Working data:
——————

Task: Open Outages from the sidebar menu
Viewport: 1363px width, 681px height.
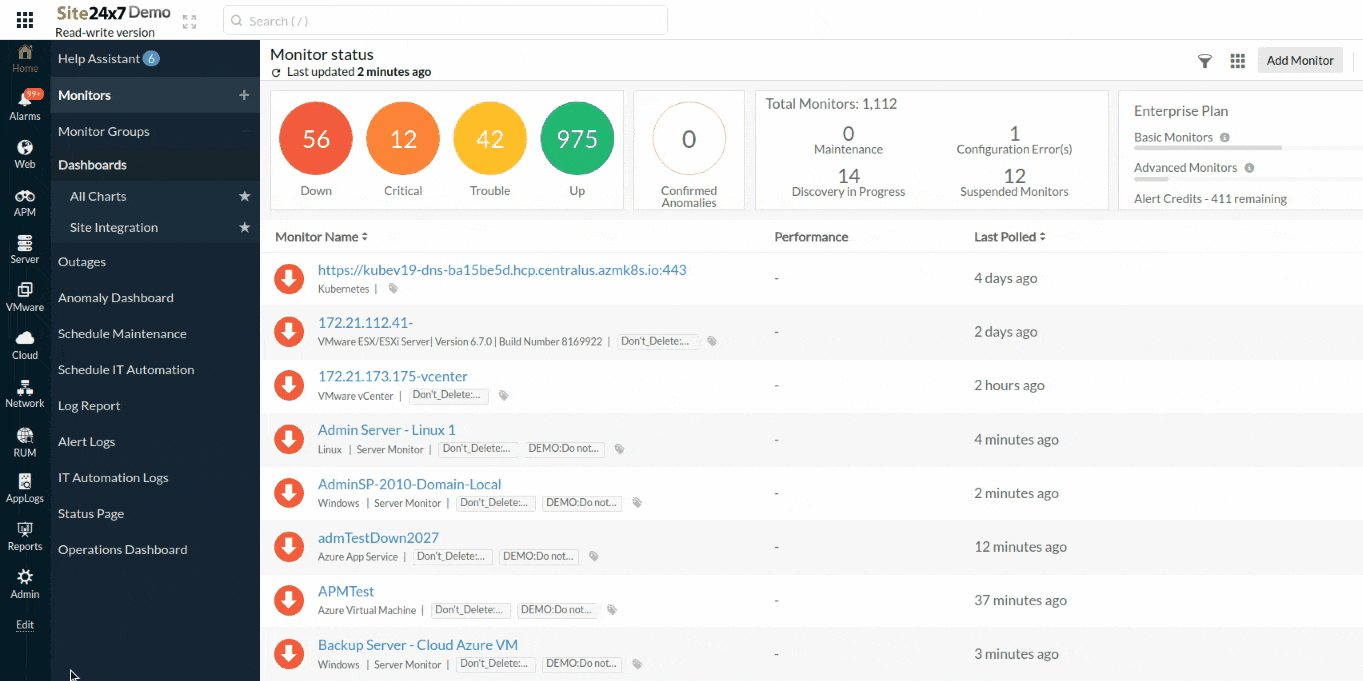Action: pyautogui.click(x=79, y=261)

——————

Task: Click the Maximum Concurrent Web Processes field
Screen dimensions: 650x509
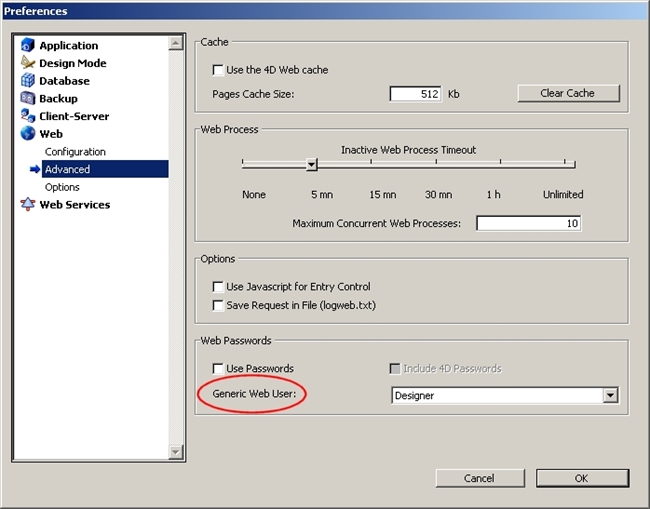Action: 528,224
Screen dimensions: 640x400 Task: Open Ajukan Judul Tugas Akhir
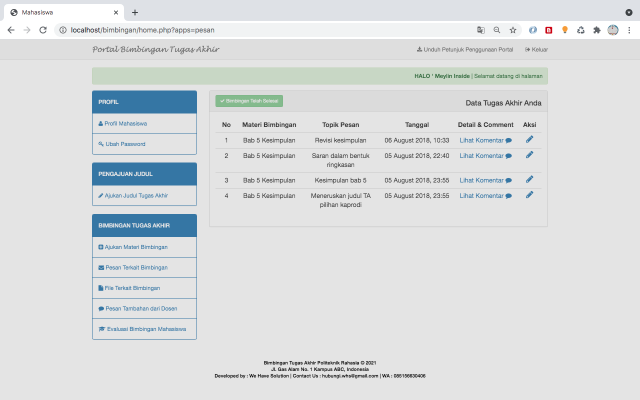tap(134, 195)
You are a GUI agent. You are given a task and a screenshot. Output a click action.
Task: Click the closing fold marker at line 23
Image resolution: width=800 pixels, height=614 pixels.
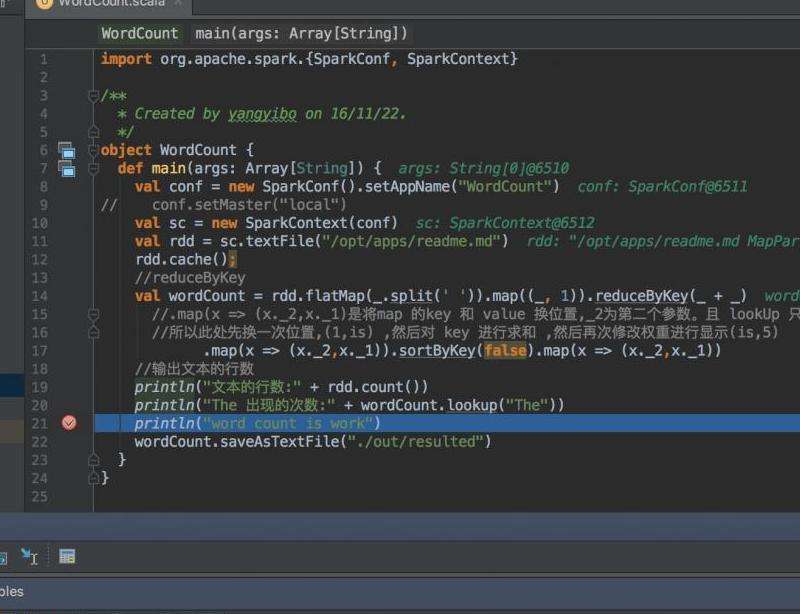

——————

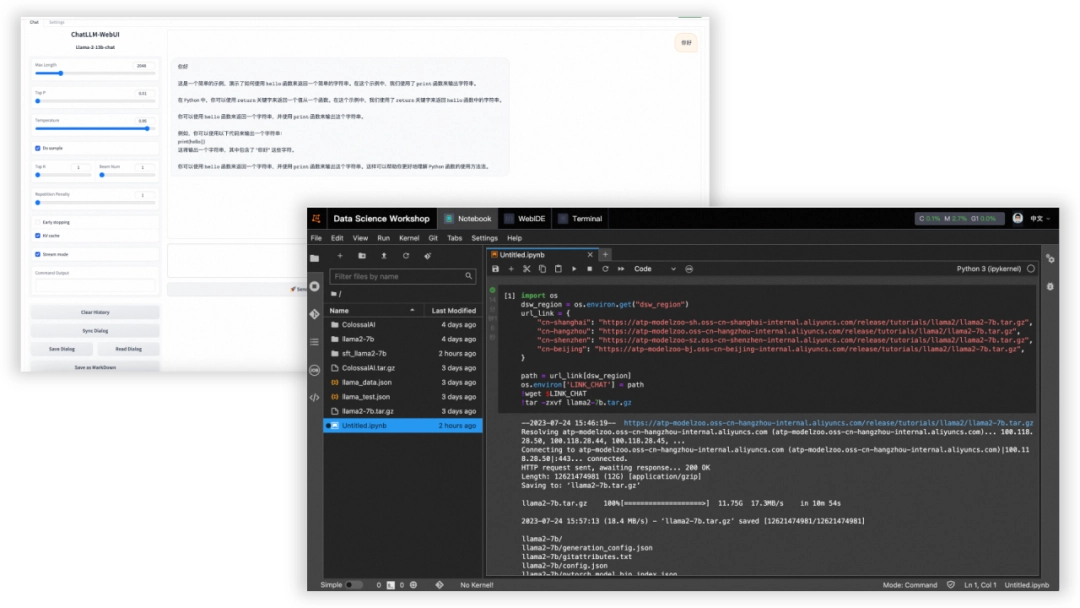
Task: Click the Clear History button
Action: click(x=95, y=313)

——————

Description of the task: Your task is to restate, word for word, only those lines above that fall between the line holding "Task: Click the closing" and the line holding "Image resolution: width=800", inclusive.

Solution for this task:
Task: Click the closing fold marker at line 23
Image resolution: width=800 pixels, height=614 pixels.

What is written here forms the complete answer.